Whatever incentives Uncle Sam offer the Greenlanders, they will get not only our largesse, but our health system. On the one hand, life expectancy (77.4 years in the United States, 71.5 in Greenland) looks better; but the data mask vast differences. In one part of Chicago, life expectancy is 90; on the Southside, it is 60. The United States has the highest rate of drug overdose deaths: 31.3 per thousand in 2021, compared to 13.9 in Greenland. Our crime rate dwarfs theirs.

Greenland is not Eden. They suffer from the same diseases as we: obesity, diabetes, and cardiovascular disease. Half the adults smoke.

And we have treatments that are more sophisticated, technology more accurate, surgical expertise more advanced. People flock from all over the globe to Johns Hopkins, the Mayo Clinic, Mass Eye and Ear, et al.

Yet we Americans must jump over an expensive complex insurance hurdle to get that superb treatment — indeed, to get any treatment. Even today, with the Affordable Care Act, with Medicaid expansion, with Medicare, with private insurance, 8% of Americans have no health insurance. In Texas the rate is 18%. In the United States, adults ages 19 to 64 are the most likely to have no insurance.
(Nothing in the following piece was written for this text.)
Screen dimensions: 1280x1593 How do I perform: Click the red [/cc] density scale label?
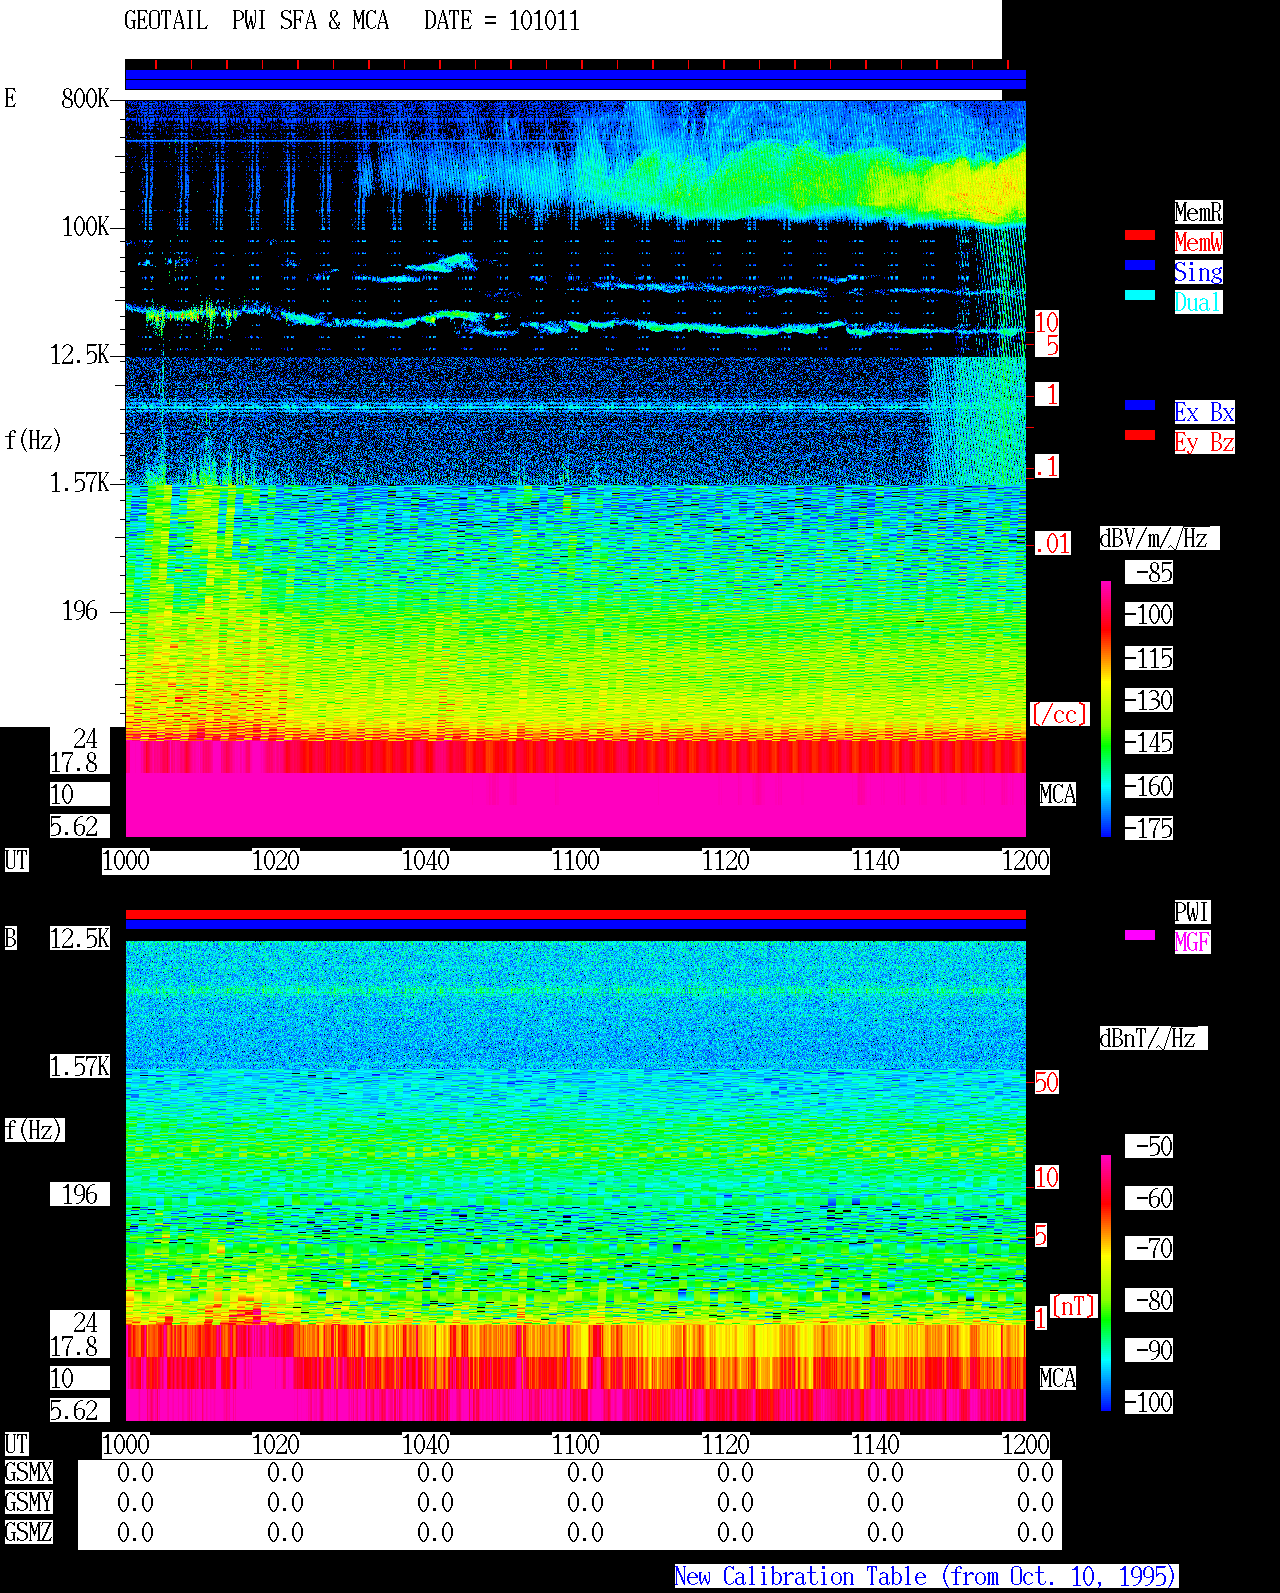coord(1059,715)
Overall the rates of the uninsured have dropped, thanks to the expansion of Medicaid and to the Affordable Care Act’s subsidies. But everybody is not eligible for the ACA. Incomes can range from $15,000 to 60,000 (a single person), and $31,000 to $125,000 for a family of four. Premiums can be as low as $10 a month, depending on income. To cite the IRS: “the employee contribution for the lowest cost health benefit option offered by the employer must be no greater than 9.02% (for plan years beginning in 2025) of the full-time employee’s household income.” The ACA itself has four tiers: bronze, silver, gold, and platinum.

The self-insured face a higher hurdle: In 2024, the average monthly premiums for individual coverage was $484; for families, $1,230. That doesn’t count the $4,394 average annual deductible for an individual. Of course, people poor enough (states’ limits vary) can enroll in Medicaid. Over age 65, we all can enroll in Medicare, with premiums pegged to income, and subsidies below a set income. Part B premiums are $174.70 per month for people who make $103,000. But Medicare has considerable co-pays and deductibles, which compel many enrollees to add a “Medigap policy.” You can go online to shop. Then there are the Medicare Advantage plans — much cheaper, but maybe not so comprehensive, with limited formularies, limited networks of physicians and hospitals. If you switch from an Advantage plan to original Medicare, you may encounter“pre-existing condition” limitations.

On to Greenland. Health care is free. That includes general practitioners, public hospitals, prescription medicine, some dental care, preventive care, vaccinations, and transport to the nearest health care facility. All free for citizens and residents. No co-pays. No deductibles. No pre-existing condition limitations. No caps. No “tiered” pricing. No in and out networks.

In rural Greenland, hospitals and clinics cannot give the same services as the Mass General, or even a community hospital in the United States. But If we plant the American flag on Nuuk, Greenland’s capital, Johns Hopkins is not likely to open a satellite there. Greenlanders will go to the same hospitals, see the same physicians as before, yet pay for the care they once got for free.